╭─ TEXT SHOWN

Probe Utils

Utility funtionality to help with Probe functionality (to probe your data!)

thema.probe.data_utils

thema.probe.data_utils.custom_Zscore(global_df, subset_df, column_name)[source]

Calculate the z-score for a subset of a DataFrame relative to the entire DataFrame.

Parameters:
  • global_df (pd.DataFrame) – The entire DataFrame containing the global dataset.

  • subset_df (pd.DataFrame) – The subset of the DataFrame for which to calculate the z-score.

  • column_name (str) – The name of the column in both DataFrames for which to calculate the z-score.

Returns:

The z-score of the subset relative to the global dataset.

Return type:

float

thema.probe.data_utils.error(x, mu)[source]

Calculate the error between a value and its expected value.

Parameters:
  • x (float) – The value.

  • mu (float) – The expected value.

Returns:

The error between the value and its expected value.

Return type:

float

thema.probe.data_utils.get_best_std_filter(col, global_stats: dict)[source]

Calculate the standard deviation of a column.

Parameters:
  • col (pd.Series) – The column for which to calculate the standard deviation.

  • global_stats (dict) – A dictionary containing global statistics for the dataset.

Returns:

The standard deviation of the column.

Return type:

float

thema.probe.data_utils.get_best_zscore_filter(col, global_stats: dict)[source]

Calculate the z-score of a column.

╰─

# [LIST OF TASKS]
1. In the Probe Utils documentation, what type is given for the global_stats parameter of get_best_std_filter?
2. Carry the Probe Utils documentation on from its final line, keeping the same layout for the next part.

╭─ MATERIAL PROVIDED

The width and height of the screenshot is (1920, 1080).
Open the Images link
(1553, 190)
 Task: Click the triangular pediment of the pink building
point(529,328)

╰─

# [EXPECTED OUTPUTS]
1. dict

2.
Parameters:
  • col (pd.Series) – The column for which to calculate the z-score.

  • global_stats (dict) – A dictionary containing global statistics for the dataset.

Returns:

The z-score of the column.

Return type:

float

thema.probe.data_utils.get_minimal_std(df: DataFrame, mask: array, density_cols=None)[source]

Find the column with the minimal standard deviation within a subset of a Dataframe.

Parameters:
  • df (pd.Dataframe) – A cleaned dataframe.

  • mask (np.array) – A boolean array indicating which indices of the dataframe should be included in the computation.

Returns:

col_label – The index idenitfier for the column in the dataframe with minimal std.

Return type:

int

thema.probe.data_utils.get_nearestTarget(G: Graph, targets: dict)[source]

Get the nodes and corresponding distances that are closest to each target.

Parameters:
  • G (nx.Graph) – The input graph.

  • targets (dictionary) – A dictionary of target nodes and their aggregated values, obtained from the sunset_dict() function.

Returns:

  • nearest_target (dict) – A dictionary where keys are nodes in the graph and values are the nearest target node.

  • nearest_target_distance (dict) – A dictionary where keys are nodes in the graph and values are the shortest distance to the nearest target node.

thema.probe.data_utils.select_highestZscoreCols(zscores, n_cols)[source]

Select the columns in a DataFrame that have the highest absolute z-scores.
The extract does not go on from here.